109. Zweierlei Sauna

Einst war eine Waise, die Vorarbeiterin eines Gesindes, wegen häuslichen Arbeiten zu spät in die Sauna gegangen. Die anderen waren schon vor einiger Zeit nach Hause gegangen, als sie in die Sauna ging. Beim Ankleiden sei ein kleines Männchen mit grauem Bart gekommen, sei zu der Waise getreten und habe gebeten, es ordentlich zu quästen. Es habe gesagt: "Daß du dich wegen mir, altem Menschenstück, nur nicht zu viel abmühst! Pack mich fest am Schopf, wirf mich auf die Schwitzbank, dann hol von draußen ein Bündel Nesseln und quäste mir damit den Rücken!" Das Waisenkind aber habe den alten Mann hübsch auf die Schwitzbank gehoben und ihn mit einem Badequast aus weichen Birkenblättern sauber gequästet.

Danach habe das Altchen gesagt: "Zieh mich nun an den Haaren von der Schwitzbank hinunter, nimm einen von den Hitzsteinen auf dem Ofen und wasch mich damit ab!" Aber das gutherzige Waisenkind habe ihn wieder von der Schwitzbank heruntergenommen, seinen Kopf mit seiner eigenen Seife abgewaschen und ihm in die Kleider geholfen. Bevor es sich anschickte zu gehen, habe das Altchen seinem Bader ein kleines Kästchen gegeben und gesagt: "Nimm dieses Kästchen von mir als Lohn für deine Mühe! Aber öffne es nicht eher als oben auf dem Berghügel im Beisein anderer Menschen!"

Das Waisenkind sei nach Hause gegangen, habe den Kasten geöffnet. Dieser sei von einem Ende bis zum anderen mit kleinen goldenen Schmucksachen - Spangen, Ringen usw. - erfüllt gewesen. Habe man irgendein Stück aus dem Kästchen herausgenommen, habe es sich augenblicklich in seine gewöhnliche Größe verwandelt, habe man es zurückgelegt, sei es wieder klein geworden. Als das Waisenkind auf Verlangen der anderen erzählte, daß es diesen Kasten von einem alten Mann für das Quasten bekommen habe, sei im Herzen der Tochter des Gesindenbesitzers auch der Wunsch nach solchen Schmuckstücken aufgestiegen.

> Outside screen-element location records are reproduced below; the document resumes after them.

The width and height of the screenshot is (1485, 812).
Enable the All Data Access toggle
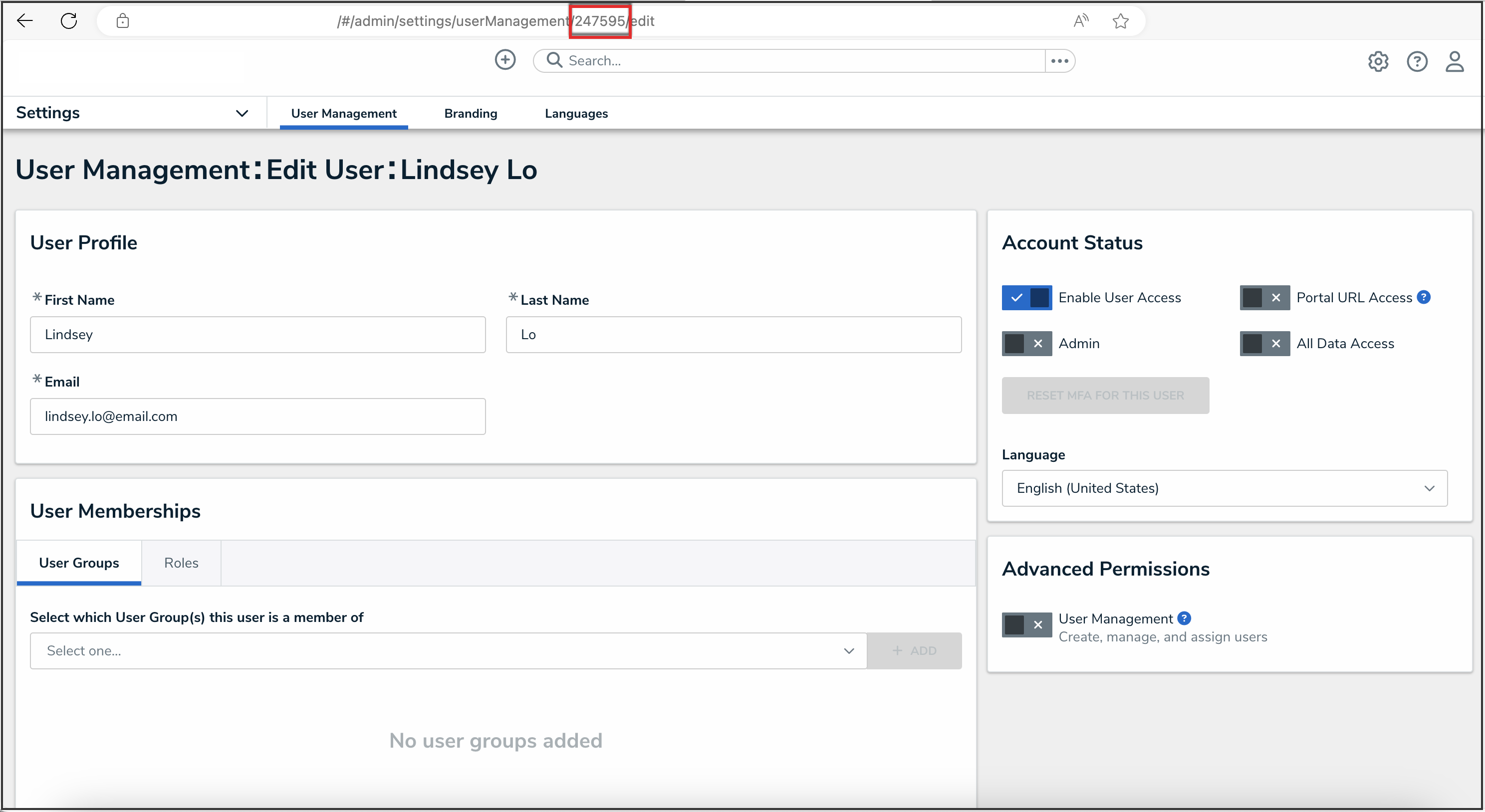(1264, 344)
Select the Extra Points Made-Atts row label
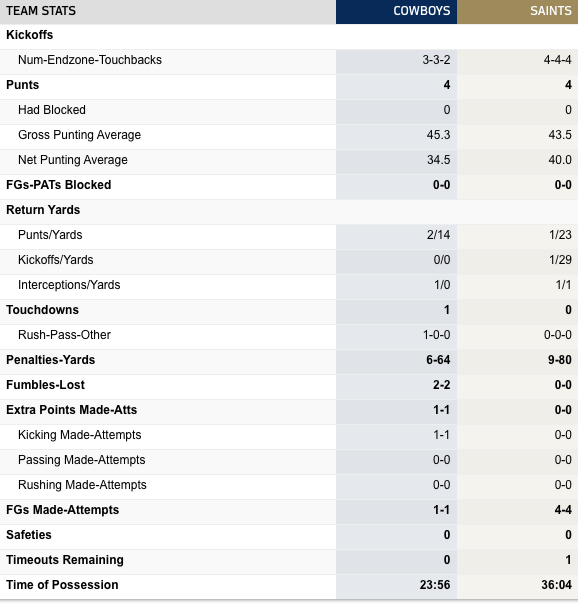The width and height of the screenshot is (578, 603). 72,410
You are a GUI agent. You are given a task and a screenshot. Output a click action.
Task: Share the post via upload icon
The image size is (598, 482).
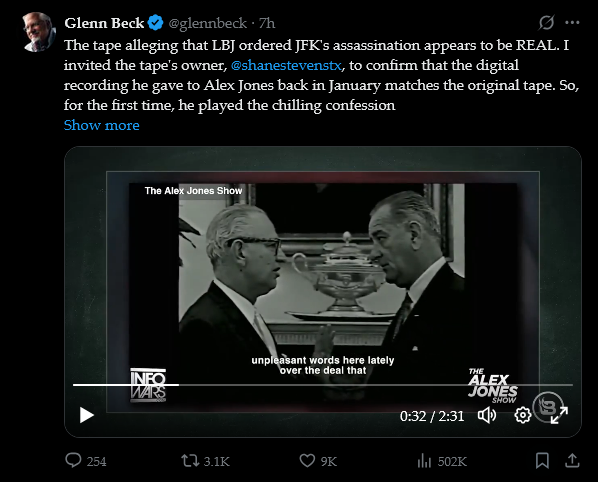coord(572,461)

Am nächsten Samstagabend sei sie nach dem Quasten der anderen in die Badestube (Sauna) gegangen. Auch zu ihr sei der graue Alte gekommen, um sich quästen zu lassen. Er habe wieder befohlen, daß sie ihn am Schopf auf die Schwitzbank und von dort hinunter heben, mit einem Nesselbesen quästen und mit einem Hitzstein seinen Kopf reiben würde. Die Haustochter habe alles auf ein Haar so getan, wie der alte Graue befohlen: habe ihn an den Haaren auf die Schwitzbank geschleppt, mit dem Nesselbund gequästet und anstatt der Seife mit dem Hitzstein gewaschen.

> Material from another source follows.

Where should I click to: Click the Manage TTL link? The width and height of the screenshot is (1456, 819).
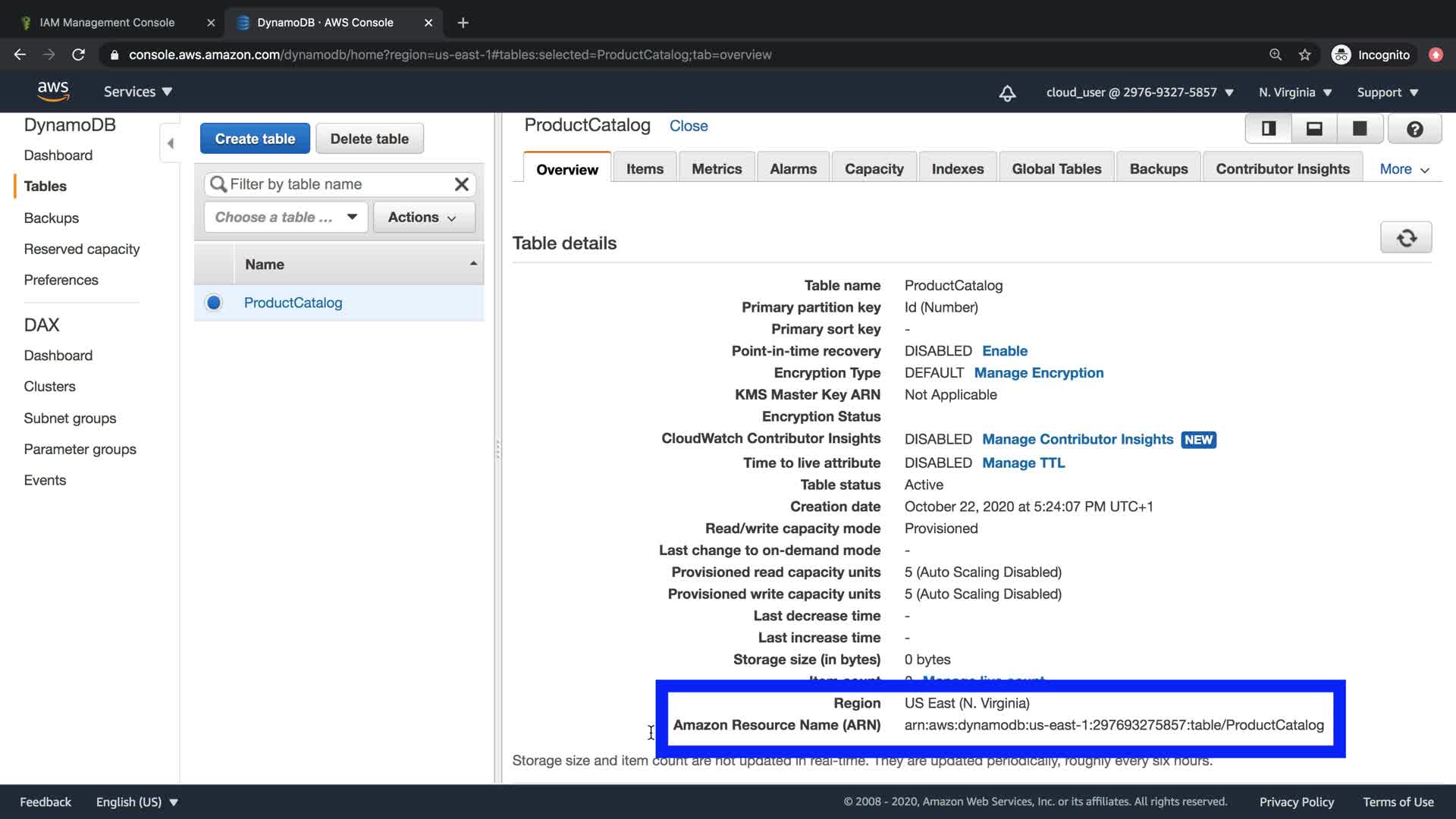tap(1023, 463)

Als der alte Mann sich die Kleider angezogen habe und habe hinausgehen wollen, habe die Haustochter ihn auch um etwas Lohn fürs Quästen gebeten. Der alte Mann habe ihr dann eben solch ein kleines Kästchen wie vorher dem Waisenkind geschenkt und sie belehrt: "Laß eines Tages alle deine Verwandten zusammenkommen, schicke die Bedienten und fremde Menschen aus dem Haus und mach dann das Kästchen auf!"

Die Haustochter sei nun frohen Herzens auf den Berghügel nach Hause gegangen. Sie habe den Eltern die Badegeschichte von Anfang bis Ende erzählt. Diese hätten auch bald alle Verwandten zusammengerufen. Als die Verwandten beisammen gewesen seien, sei das Gesinde aus der Kammer hinaus auf den Hof geschickt worden. Nun habe die Haustochter ihr Wunderkästchen geholt, um es den anderen zu zeigen. Als sie sich angeschickt habe, es zu öffnen, hätten sich die Verwandten alle ordentlich nahe heran zum Sehen gedrängt, hätten gedacht, daß dort kostbare Schimuckstücke seien.

Aber och, du Tausend und Feuriger! Sobald die Haustochter den Deckel auf dem Kasten geöffnet habe, sei von dort aus die ganze Kammer voll Feuer und Rauch gesprüht worden. Von den Anwesenden sei niemand mit dem Leben davongekommen, sondern alle seien wegen der Habgier der Haustochter mitsamt dem Haus zu einem Aschenhaufen verbrannt.

Das gutmütige Waisenkind sei alsbald die Frau eines Haussohnes geworden, mit dem sie bis zur Todesstunde glücklich gelebt habe.